Re: A Numeric Study of the Dependence of the Surface Temperature of Beta-Layered Regions

Originally posted by F-18 Hamburger
Beta-layering of deuterium-tritium (D-T) ice in spherical shell geometries is numerically and analytically considered to investigate the relationship between temperature differences that arise because of inner-surface perturbations and the absolute shell thickness. The calculations use dimensions based on a proposed design of an inertial confinement fusion target for use at the National Ignition Facility. The temperature differences are calculated within D-T ice shells of varying total thicknesses, and the temperature differences calculated in three dimensions are compared both to the one-dimensional results and to the expected limits in three dimensions for long- and short-wavelength surface perturbations. The three-dimensional numeric results agree well with both the long- and short-wavelength limits; the region of crossover from short- to long-wavelength behavior is mapped out. Temperature differences due to surface perturbations are proportional to D-T layer thickness in one-dimensional systems but not in three-dimensional spherical shells. In spherical shells, surface perturbations of long wavelength give rise to temperature perturbations that are approximately proportional to the total shell thickness, while for short-wavelength perturbations, the temperature differences are inversely related to total shell thickness. In contrast to the one-dimensional result, we find that in three dimensions there is not a general relationship between shell thickness and surface temperature differences.

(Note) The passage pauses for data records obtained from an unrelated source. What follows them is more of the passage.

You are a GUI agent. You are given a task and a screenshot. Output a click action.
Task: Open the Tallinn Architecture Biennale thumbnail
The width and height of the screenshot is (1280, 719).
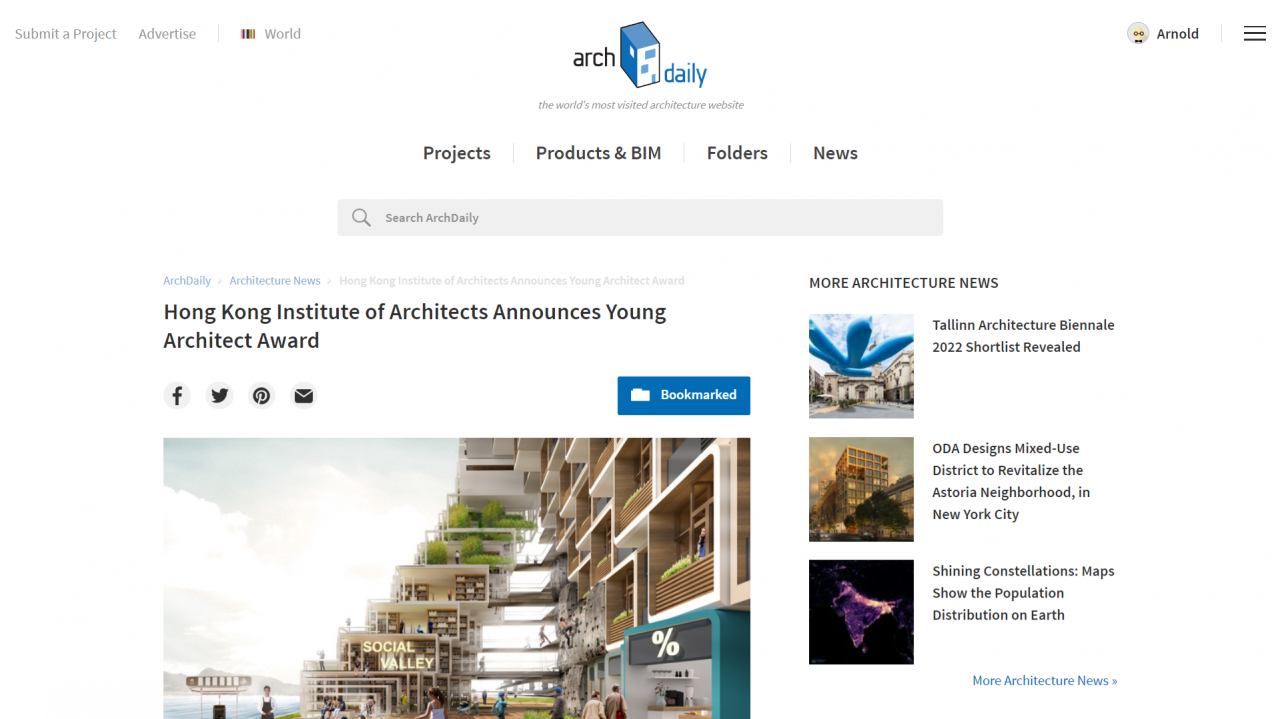pyautogui.click(x=861, y=366)
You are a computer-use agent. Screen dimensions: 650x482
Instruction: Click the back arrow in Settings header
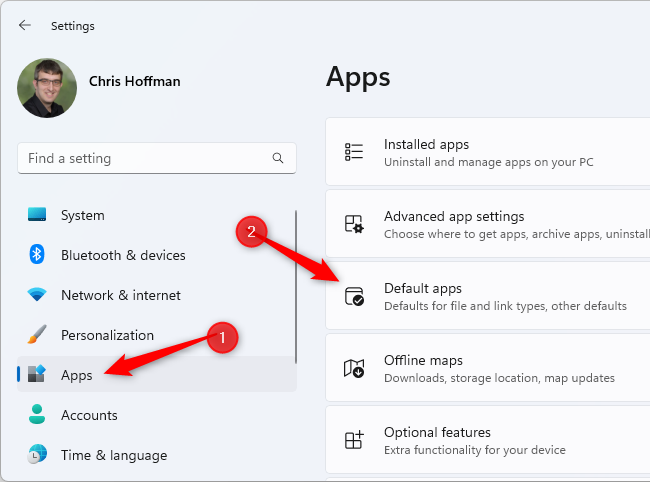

Not my field, but phyics should apply…also you should tell people some backgrounds. Here’s what i think…
Well, as said by the first few sentences, this is used for laser (or energy beam) fusion studies. The problem with fusion is that a critical temperature must be achieved before it can be self sustaining during fusion (with proper shielding of course or else it’ll quickly cool down and turn itself off). Ok, now you start with D-T “ice” as they call it, most probably a cryotenetically cooled hydrogen isotopes to basically like an “ice” ball shell…quick searches tells you that the shell is basically “molded” by something else. Traditionally, AFAIK, a glass sphere of ~100um dia is used to hold high pressure D-T (~1-300kpsi)…but in this case they use “solid” phase shells of the fuel material probably to increase the initial fusion energy density deposited by the lasers. So, the question is all about heat transport. By focusing energy beams on it, the energy is transfered to the D-T…but the question is how much of it can be contained, hence you need to know the heat transport characteristics. Now it seems like the shell “smoothness” is highly critical since you don’t want the highly focused beam to hit the outside of the shell only to be diffracted due to the lack of smooth shell surfaces (both inside and out…outside should be controlled by the molding material). The high and low frequency “pertubations” caused by the shell have more to do with 1) the laser energy deposition step which might cause a loss of focused energy to the gas phase D-T inside the shell and hence reduced focus energy. So you want to know its characteristics. By the way Temperature difference should be mean dT (differential temperature difference) and in the context of dT/dx (heat transport)…however since the dimensions was stated to be based on some “standard”, the dx is deemed “constant” and you can compare things simply by using dT. 2) It seems like the temperature difference during the formation of these shells thru Beta-layering is controlling the inner surface smoothness of the shells. Beta should be referring to the radioisotope decay (hence generating heat, hence providing the perturbation energy for mass to transport and hopefully smooth out the shells automatically if done right). All in all, this is just some characterization study of mass and heat transport done between 1 and 3D analysis. Usually they are different in this kinds of scales…not really a surprise there.